• _Stored data_
-*-

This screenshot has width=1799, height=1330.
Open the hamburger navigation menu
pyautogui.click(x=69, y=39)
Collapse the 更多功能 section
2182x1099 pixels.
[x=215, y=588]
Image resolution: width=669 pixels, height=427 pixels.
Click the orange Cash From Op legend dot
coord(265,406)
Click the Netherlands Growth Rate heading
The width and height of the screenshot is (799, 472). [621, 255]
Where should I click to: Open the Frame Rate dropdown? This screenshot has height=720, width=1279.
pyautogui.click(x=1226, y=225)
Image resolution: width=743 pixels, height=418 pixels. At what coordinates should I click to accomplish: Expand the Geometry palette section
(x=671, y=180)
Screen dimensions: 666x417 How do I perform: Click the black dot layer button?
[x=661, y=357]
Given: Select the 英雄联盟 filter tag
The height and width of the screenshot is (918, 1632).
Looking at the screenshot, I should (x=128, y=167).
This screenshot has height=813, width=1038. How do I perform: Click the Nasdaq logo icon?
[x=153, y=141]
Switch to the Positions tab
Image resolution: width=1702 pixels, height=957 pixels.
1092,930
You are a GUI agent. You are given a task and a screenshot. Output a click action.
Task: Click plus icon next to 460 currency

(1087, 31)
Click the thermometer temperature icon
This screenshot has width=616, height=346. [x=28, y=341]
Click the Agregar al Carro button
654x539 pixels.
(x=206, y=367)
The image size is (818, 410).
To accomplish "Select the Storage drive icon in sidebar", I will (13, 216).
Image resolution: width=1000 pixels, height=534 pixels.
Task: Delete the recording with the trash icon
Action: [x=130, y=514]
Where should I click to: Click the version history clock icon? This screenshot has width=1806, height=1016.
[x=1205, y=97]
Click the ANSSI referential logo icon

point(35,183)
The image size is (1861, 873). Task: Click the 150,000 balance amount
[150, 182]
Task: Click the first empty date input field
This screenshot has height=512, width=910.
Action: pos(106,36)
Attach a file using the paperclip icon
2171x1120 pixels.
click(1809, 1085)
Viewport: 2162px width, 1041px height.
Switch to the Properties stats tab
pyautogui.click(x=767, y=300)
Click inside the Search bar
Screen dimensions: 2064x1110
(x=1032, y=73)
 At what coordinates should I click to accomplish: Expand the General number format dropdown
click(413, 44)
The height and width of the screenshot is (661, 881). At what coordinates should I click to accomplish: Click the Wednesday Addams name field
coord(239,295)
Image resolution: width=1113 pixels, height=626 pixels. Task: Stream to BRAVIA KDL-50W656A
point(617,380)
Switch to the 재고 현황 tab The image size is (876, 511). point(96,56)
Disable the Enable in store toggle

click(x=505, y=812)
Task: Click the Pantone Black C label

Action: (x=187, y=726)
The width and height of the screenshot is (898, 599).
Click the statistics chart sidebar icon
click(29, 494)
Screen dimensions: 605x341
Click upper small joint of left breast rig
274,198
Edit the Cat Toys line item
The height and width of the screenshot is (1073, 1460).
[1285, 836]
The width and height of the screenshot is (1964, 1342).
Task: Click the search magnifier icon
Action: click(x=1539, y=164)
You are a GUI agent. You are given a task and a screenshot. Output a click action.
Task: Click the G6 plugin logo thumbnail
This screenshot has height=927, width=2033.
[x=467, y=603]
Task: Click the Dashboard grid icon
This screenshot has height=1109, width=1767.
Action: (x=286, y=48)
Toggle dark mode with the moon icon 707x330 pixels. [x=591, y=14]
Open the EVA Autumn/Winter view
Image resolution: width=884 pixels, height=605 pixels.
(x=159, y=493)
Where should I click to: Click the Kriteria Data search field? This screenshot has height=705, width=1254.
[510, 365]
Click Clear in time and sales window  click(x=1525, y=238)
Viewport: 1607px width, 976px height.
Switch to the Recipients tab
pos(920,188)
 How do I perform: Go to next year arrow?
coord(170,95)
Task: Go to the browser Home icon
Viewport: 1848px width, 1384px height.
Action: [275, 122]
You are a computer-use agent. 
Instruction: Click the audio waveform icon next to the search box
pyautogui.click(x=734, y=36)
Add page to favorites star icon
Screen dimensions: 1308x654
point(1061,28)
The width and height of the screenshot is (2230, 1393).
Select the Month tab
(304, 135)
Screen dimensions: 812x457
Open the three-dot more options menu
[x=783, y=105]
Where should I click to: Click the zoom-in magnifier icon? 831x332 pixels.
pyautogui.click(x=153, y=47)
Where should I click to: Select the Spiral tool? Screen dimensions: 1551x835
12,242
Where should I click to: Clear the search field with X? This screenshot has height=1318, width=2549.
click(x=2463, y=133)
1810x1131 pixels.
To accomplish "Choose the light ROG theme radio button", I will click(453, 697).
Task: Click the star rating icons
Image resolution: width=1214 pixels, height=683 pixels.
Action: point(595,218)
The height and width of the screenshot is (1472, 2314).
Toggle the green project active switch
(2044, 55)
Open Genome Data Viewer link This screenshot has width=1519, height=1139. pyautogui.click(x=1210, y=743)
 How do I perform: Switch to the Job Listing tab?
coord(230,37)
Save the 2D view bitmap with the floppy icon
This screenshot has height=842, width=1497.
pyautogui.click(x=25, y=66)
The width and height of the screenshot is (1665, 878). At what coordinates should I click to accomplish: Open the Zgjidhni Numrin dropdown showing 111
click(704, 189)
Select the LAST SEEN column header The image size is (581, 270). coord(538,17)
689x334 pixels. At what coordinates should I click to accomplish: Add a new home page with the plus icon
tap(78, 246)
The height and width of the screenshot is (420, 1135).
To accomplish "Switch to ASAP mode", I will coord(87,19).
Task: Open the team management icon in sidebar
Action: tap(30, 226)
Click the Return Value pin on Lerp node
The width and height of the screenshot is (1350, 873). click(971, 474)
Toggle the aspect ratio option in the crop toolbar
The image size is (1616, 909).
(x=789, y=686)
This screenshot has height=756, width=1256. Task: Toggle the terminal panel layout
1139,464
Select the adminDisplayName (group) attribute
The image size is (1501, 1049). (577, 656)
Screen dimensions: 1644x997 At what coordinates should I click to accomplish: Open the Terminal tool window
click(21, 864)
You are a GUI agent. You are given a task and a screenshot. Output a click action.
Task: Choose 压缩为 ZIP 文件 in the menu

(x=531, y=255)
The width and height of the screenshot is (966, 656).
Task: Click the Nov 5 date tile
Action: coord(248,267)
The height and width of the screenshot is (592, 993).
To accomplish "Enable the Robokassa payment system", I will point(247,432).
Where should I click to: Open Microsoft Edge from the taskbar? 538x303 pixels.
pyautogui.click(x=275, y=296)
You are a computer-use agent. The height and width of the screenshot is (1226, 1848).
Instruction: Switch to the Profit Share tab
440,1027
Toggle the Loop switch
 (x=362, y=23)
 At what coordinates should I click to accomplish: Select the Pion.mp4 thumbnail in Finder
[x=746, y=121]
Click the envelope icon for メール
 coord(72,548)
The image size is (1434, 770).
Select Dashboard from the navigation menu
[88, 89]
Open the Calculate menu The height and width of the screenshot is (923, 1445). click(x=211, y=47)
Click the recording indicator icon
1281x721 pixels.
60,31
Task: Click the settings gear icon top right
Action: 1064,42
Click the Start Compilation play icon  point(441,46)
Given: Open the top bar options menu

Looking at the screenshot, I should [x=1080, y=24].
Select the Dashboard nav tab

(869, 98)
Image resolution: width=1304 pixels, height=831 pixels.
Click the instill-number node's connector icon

-*-

• _Your instructions_
Each line of the entries above that contains "computer" must be copied into the answer.

• _Exercise solution_
You are a computer-use agent. 
You are a computer-use agent. The height and width of the screenshot is (1226, 1848).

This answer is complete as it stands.